_Text des Dokuments:_
____

Cd-Besprechung

Mercury Rev - The Secret Migration

Mercury Rev

The Secret Migration

V2 / Rough Trade
  Vö: 24.01.2005

Bewertung:  12 Punkte
Leserwertung:  15.0 Punkte
Stimmenzahl: 3

Da traut man seinen Augen kaum. Mercury Rev, die verträumten Landeier des psychedelischen Indie-Pop, werden mittlerweile zum Thema in der Frauenzeitschrift „Brigitte“. Der Radiosender WDR 2 verkündete gar, 2005 werde das Jahr von Mercury Rev. Wer hätte sich das träumen lassen? Wirkte der Spannungsbogen im Falle dieser Band doch eigentlich schon ausgereizt. Im Jahre 1991 startete die in den New Yorker Catskill Mountains beheimatete Band mit einem Knalleffekt. „Yerself Is Steam“ hieß das Album, das die Medienschaffenden in schiere Aufruhr versetzte. Von einem „album of the decade“ war in der „Alternative Press“ die Rede. Bereits 1995 rechnete nach dem finanziell gefloppten Album „See You On The Other Side“ aber kaum noch jemand mit der durch interne Turbulenzen gebeutelten Band.

So kann man sich täuschen. 1998 folgte mit „Deserter’s Songs“ ein Album, das bereits heute mit einiger Berechtigung als Klassiker der Popmusik bezeichnet werden darf. Die fragile Stimme von Jonathan Donahue, epische Arrangements, selbst nach Jahren noch faszinierende Melodien sowie eine singende Säge brachten der Band wiederum Lorbeeren ein: „America’s most pioneering band“ titelte der NME damals. Mit dem folgenden „All Is Dream“ legten Mercury Rev 2001 zwar an Opulenz zu, konnten die hochgesteckten Erwartungen nahezu der gesamten Musikpresse aber nur mühsam erfüllen. Und jetzt? Das Jahr von Mercury Rev? Mal sehen.

____

Einträge des Datensatzes:
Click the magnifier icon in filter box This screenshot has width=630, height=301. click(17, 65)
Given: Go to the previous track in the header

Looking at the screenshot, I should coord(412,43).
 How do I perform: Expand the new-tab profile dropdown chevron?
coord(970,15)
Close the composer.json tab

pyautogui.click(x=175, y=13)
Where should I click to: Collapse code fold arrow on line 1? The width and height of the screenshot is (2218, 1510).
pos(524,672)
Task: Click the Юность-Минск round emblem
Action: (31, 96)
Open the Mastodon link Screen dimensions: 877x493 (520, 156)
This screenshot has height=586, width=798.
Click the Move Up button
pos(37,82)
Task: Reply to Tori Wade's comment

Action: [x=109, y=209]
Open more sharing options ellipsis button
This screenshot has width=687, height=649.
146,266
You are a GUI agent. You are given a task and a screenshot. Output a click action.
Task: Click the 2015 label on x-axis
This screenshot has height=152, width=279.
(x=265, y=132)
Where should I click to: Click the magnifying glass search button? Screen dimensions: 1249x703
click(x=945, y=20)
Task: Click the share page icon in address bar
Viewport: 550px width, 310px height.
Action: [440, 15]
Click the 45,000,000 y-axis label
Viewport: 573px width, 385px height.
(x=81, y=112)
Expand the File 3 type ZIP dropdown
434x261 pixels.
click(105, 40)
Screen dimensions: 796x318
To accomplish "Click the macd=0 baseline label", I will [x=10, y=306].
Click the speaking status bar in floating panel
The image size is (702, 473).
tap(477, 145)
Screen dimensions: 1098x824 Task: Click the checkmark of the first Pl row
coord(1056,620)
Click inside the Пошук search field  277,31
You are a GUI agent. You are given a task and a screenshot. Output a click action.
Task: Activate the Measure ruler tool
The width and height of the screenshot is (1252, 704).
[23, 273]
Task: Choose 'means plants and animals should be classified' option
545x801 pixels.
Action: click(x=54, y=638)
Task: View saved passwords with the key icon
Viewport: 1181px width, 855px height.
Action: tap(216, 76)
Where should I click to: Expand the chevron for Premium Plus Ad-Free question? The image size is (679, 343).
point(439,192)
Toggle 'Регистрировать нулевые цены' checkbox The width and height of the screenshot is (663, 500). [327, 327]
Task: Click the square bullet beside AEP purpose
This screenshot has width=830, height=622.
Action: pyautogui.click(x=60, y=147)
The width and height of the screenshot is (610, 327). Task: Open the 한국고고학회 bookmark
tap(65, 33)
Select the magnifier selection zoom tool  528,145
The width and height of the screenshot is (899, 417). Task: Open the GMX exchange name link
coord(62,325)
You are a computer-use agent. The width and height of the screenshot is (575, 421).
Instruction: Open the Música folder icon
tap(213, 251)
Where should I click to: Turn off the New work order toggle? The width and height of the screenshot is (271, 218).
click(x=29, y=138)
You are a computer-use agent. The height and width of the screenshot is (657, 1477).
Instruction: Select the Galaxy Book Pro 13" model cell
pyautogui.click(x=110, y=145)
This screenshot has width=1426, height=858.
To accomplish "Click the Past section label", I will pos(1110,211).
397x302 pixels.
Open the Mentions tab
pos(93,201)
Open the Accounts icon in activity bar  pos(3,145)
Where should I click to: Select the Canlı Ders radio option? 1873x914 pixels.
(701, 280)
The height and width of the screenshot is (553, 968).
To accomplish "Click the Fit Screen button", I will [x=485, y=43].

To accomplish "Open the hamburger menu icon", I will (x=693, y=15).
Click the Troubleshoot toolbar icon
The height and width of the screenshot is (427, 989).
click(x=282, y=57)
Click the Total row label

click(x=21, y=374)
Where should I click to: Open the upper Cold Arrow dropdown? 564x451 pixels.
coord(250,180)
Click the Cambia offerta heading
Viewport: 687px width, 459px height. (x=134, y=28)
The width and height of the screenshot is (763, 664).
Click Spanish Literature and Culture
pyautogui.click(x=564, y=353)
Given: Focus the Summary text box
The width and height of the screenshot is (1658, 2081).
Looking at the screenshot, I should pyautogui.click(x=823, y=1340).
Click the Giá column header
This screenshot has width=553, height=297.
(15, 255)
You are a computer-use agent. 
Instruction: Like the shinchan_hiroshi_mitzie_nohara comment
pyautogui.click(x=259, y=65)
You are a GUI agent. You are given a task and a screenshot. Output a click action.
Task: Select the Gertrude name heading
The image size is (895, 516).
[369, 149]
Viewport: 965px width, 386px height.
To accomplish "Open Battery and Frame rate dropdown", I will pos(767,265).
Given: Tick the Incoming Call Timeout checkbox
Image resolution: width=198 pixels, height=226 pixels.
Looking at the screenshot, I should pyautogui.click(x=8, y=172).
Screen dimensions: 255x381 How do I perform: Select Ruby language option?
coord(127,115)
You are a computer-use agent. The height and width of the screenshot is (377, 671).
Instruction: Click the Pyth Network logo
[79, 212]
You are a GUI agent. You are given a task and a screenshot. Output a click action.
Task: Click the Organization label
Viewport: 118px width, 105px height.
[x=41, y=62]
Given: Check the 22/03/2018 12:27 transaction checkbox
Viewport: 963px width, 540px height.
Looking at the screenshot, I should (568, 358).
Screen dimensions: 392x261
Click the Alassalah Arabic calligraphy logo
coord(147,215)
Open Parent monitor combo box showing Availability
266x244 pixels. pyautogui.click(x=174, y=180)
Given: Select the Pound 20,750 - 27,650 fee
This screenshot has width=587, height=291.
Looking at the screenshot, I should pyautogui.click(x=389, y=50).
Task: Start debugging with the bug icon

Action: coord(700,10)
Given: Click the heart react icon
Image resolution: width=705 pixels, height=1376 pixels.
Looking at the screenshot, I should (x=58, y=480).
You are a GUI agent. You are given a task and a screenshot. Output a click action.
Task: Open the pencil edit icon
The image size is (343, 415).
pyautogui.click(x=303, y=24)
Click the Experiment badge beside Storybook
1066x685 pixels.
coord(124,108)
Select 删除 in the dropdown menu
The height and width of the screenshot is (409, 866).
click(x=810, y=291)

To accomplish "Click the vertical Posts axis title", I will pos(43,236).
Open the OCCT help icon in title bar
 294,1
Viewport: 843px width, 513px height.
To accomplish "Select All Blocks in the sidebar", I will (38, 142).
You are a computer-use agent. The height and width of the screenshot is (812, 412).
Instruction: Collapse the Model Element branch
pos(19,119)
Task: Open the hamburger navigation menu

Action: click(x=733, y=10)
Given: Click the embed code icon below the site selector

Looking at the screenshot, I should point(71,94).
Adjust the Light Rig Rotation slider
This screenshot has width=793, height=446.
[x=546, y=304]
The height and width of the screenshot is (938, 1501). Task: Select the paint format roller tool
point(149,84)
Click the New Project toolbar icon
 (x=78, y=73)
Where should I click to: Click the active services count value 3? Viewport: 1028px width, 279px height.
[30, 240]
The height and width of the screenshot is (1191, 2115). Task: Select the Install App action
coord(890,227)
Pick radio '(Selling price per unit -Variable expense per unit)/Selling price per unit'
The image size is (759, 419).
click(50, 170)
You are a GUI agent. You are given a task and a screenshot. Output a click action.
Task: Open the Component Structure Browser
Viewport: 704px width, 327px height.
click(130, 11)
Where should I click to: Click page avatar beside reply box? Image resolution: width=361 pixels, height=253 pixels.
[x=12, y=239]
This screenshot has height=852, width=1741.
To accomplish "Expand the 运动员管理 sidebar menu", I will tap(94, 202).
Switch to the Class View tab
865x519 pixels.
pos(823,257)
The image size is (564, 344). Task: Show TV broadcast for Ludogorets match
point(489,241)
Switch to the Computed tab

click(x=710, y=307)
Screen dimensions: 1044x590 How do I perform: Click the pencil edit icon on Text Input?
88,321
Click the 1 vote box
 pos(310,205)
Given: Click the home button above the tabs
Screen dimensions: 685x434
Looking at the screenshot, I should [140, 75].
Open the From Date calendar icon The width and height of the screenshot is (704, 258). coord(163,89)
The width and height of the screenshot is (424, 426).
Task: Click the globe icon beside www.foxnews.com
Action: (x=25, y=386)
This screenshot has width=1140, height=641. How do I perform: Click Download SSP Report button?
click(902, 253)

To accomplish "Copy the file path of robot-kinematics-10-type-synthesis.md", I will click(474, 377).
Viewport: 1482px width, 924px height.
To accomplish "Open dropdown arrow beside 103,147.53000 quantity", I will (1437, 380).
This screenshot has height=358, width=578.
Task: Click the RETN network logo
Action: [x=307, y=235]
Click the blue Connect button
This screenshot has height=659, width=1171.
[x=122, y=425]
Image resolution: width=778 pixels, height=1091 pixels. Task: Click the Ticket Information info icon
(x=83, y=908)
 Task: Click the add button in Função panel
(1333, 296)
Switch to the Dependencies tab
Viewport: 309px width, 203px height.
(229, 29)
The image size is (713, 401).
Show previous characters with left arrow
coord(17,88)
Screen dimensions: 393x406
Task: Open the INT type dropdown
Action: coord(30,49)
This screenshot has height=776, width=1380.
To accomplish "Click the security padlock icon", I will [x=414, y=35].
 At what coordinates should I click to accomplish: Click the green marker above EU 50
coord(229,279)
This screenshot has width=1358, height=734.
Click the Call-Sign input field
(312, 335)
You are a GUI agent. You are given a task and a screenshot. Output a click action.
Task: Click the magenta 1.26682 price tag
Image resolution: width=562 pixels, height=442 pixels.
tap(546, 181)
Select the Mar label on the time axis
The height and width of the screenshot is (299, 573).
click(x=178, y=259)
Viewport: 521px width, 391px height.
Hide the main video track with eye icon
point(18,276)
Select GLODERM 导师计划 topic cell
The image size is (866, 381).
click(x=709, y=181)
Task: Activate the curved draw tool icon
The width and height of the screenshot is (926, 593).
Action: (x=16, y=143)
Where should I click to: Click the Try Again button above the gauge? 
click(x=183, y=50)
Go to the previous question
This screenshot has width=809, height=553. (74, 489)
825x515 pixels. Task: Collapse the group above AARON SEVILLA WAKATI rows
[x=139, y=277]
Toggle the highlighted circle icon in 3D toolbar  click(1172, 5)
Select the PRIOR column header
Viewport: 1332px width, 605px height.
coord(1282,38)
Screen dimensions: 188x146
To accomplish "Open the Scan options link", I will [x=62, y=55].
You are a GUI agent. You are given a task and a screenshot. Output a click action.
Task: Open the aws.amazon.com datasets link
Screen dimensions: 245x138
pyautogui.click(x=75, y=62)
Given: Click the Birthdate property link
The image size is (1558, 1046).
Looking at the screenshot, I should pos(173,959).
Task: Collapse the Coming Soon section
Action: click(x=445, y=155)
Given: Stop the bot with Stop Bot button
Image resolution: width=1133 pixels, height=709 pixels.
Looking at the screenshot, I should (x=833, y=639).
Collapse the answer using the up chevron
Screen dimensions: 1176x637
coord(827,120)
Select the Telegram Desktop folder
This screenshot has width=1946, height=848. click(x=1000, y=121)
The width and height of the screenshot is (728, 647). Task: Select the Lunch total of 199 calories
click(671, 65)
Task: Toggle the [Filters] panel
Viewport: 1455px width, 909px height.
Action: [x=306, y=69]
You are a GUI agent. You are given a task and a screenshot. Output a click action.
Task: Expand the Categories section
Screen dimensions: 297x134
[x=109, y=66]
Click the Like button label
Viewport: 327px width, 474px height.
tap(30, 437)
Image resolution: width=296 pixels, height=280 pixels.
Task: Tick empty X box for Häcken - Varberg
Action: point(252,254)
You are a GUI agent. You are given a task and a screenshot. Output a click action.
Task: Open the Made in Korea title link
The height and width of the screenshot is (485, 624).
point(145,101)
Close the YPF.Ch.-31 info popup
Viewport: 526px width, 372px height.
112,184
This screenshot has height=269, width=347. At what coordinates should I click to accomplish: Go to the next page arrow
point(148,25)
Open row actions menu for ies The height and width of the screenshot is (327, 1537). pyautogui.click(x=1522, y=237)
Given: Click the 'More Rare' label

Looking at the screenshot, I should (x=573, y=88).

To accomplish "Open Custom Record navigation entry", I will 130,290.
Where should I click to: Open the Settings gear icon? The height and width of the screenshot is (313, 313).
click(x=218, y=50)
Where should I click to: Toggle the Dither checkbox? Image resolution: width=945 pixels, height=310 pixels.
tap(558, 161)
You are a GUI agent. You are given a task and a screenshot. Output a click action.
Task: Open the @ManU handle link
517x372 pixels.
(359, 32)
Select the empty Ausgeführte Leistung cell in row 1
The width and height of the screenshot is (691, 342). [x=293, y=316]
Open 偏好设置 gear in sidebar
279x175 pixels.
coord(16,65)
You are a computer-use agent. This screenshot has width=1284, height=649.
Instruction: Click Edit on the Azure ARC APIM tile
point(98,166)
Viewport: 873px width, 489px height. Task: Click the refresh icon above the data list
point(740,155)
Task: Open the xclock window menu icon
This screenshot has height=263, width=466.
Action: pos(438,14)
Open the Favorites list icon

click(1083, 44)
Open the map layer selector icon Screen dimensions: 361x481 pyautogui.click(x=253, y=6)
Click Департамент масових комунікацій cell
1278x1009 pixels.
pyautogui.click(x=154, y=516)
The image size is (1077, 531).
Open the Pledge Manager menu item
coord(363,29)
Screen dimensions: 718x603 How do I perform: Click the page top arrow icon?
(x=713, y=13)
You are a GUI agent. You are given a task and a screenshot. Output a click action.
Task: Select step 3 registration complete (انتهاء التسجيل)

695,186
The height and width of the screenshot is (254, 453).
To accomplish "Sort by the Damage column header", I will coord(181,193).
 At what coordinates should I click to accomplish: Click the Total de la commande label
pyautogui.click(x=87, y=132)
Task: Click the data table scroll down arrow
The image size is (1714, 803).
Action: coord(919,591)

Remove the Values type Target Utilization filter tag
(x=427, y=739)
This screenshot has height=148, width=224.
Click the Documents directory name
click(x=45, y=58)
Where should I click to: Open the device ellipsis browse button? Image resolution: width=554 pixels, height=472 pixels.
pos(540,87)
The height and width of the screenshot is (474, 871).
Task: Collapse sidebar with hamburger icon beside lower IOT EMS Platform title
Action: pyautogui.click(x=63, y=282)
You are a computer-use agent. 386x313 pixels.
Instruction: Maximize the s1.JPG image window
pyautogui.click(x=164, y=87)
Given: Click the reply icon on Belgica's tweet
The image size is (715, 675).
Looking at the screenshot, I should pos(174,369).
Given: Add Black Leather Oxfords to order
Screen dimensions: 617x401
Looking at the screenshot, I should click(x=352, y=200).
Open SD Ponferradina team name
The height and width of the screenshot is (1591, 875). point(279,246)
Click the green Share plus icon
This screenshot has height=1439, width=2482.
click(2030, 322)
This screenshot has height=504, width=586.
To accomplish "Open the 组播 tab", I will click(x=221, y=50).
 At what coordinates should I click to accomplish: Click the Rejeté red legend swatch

____

_Zu erledigen:_
1 > Gib jede Zeile der Auflistung wieder, in der das Wort „column“ vorkommt.
2 > Setze die CD-Besprechung zu „The Secret Migration“ von Mercury Rev im Anschluss an ihren letzten Satz fort.

_Ergebnisse:_
1 >
Click the Giá column header
Select the PRIOR column header
To accomplish "Sort by the Damage column header", I will coord(181,193).

2 >
„All the leaves are falling, two suns are slowly rising“ säuselt Donahue verschwörerisch im opulenten „Secret For A Song“. Passender lässt sich die Stimmung des Albums wohl nicht veranschaulichen. Mystizismus, das Irrationale oder das Unwissenschaftliche – dies sind die Grundpfeiler von Mercury Rev 2005. Sei es der Handel von Geheimnissen gegen einen guten Song, das Versenden von Gefühlen auf Wellen aus Emotionen („on a wave of emotion sending ships across yer ocean“ aus: „Across Yer Ocean“) oder mysteriöse Reitausflüge in den Schwarzwald („if i was a white horse... an’ offered you a ride... thru a black forest“ aus: „Black Forest“) – jeden Romantiker mit einem Hang zu gepflegtem Eskapismus wird es freuen.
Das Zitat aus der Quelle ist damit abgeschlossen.